Yes, just as with politicians. And LLMs have been thoroughly tuned to appear that

direwolf20 9 hours ago | parent | prev | next [-]

https://en.wikipedia.org/wiki/ELIZA_effect

moron4hire 10 hours ago | parent | prev [-]

It's mind boggling how much people claim to like LLMs when you would never design any other piece of software to operate like LLMs do. Designing a system that interact with the user through natural text creates an awful experience. It slows down every interaction as you dig through all the prose to get to the key information. It turns every computer interaction into a school math word problem.

LunaSea 10 hours ago | parent | prev | next [-]

It doesn't matter anymore.

LLMs just revealed what a decadent society we have setup for ourselves worldwide.

coffeefirst 10 hours ago | parent | prev | next [-]

It’s worse than that. We’re hearing about the lawyers and Ars Technica because the consequences are public and the errors are egregious.

It’s likely happening to everyone.

probably_wrong 8 hours ago | parent | prev | next [-]

Just this week I tracked down the citations of a scientific paper (whose authors could very well be here) where 25% of the citations were made up and 50% of the remaining ones were wrong, taking ArXiv papers and citing them as belonging to (say) IJCLR.

It's not just lawyers.

AJ007 9 hours ago | parent | prev | next [-]

This whole thing is silly, LLMs can automate reference validation.

If someone is a lawyer, accountant, doctor, teacher, surgeon, engineer etc, and is regurgitating answers that were pumped out with with GPT-5-extra-low or whatever mediocre throttled model they are using, they should just be fired and de-credentialed. Right now this is easy.

The real problem is ahead: 99.999% of future content that exists will be made using generative AI. For many people using Facebook, Instagram, TikTok, or some other non-sequential, engagement weighted feed, 50%+ of the content they consume today is fake. As that stuff spreads in to modern culture it's going to be an endless battle to keep it out of stuff that should not be publishing fake content (e.g. the New York Times or Wall Street Journal; excluding scientific journals who seem to abandoned validation and basic statistics a long time ago.)

Much of the future value and profit margins might just be in valid data?

raincole 9 hours ago | parent | next [-]

> Right now this is easy.

Easy? In the US you need house impeachment to fire a judge. In some countries judges are completely immune unless they are sentenced for crimes.

mminer237 6 hours ago | parent | next [-]

To fire a federal judge. Local judges, which are the vast majority, can be fired by their colleagues or replaced in elections.

• [Data under study]:
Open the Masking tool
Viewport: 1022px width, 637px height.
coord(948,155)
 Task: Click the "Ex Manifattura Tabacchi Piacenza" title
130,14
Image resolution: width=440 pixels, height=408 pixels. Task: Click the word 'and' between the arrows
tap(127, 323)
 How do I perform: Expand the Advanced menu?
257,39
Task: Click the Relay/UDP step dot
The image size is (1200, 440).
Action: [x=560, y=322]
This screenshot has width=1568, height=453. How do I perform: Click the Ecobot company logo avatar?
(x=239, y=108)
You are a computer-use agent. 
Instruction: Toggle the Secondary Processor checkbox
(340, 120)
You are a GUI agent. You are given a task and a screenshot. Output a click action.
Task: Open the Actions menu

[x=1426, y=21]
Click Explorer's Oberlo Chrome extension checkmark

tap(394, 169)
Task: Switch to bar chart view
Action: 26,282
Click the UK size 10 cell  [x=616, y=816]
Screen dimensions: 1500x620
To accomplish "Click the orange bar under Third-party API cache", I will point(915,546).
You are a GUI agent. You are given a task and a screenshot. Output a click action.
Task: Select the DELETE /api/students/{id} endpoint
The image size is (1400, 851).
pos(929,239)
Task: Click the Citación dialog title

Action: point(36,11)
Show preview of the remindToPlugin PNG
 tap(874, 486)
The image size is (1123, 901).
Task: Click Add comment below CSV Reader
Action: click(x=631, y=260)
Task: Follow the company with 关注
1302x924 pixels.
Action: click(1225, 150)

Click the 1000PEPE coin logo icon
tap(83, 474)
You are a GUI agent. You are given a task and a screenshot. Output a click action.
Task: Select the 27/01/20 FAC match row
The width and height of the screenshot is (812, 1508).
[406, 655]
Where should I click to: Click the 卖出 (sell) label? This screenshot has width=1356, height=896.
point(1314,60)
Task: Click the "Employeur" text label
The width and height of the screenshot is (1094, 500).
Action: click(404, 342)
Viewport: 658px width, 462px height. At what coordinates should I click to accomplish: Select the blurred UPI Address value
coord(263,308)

• [Required tasks]:
A: List every commenter username that appears in the LLM comment thread, in the order they first show up.
B: Carry the LLM comment thread forward from its last comment.
You won't need the items for this.

• [Written responses]:
A: direwolf20, moron4hire, LunaSea, coffeefirst, probably_wrong, AJ007, raincole, mminer237

B:
voidUpdate 9 hours ago | parent | prev [-]

Do you need impeachment to fire a lawyer, accountant, doctor, teacher, surgeon or engineer?

raincole 9 hours ago | parent [-]

Nope, and the article is about a judge. What's the point to incentive lawyers to carefully verify their references when they know the judge has no incentive to read them and can just make shit up anyway?

miltonlost 9 hours ago | parent | prev [-]

> This whole thing is silly, LLMs can automate reference validation.

Can they though with 100% accuracy and no hallucinations? Wouldn't you still need to validate that they validated correctly?

zthrowaway 10 hours ago | parent | prev | next [-]

Do we see this a lot in the US? This seems to be more unique to India.

tw04 10 hours ago | parent | next [-]

It’s happening A LOT in the US too. Mainstream media just doesn’t seem to find it that newsworthy.

https://arstechnica.com/tech-policy/2026/02/randomly-quoting...

malshe 8 hours ago | parent | prev | next [-]

From the article:

> In October, two federal judges in the US were called out for the use of AI tools which led to errors in their rulings. In June 2025, the High Court of England and Wales warned lawyers not to use AI-generated case material after a series of cases cited fictitious or partially made up rulings.

duskdozer 10 hours ago | parent | prev [-]

today: https://news.ycombinator.com/item?id=47231189

YeGoblynQueenne 9 hours ago | parent | prev [-]

What kind of AI is this that you constantly need a human to check its job? Do you think Jean-Luc Piccard had to constantly check the output of the Enterprise computer? No he didn't. If AI is not better than humans, then what the heck is the point? You might as well just use humans.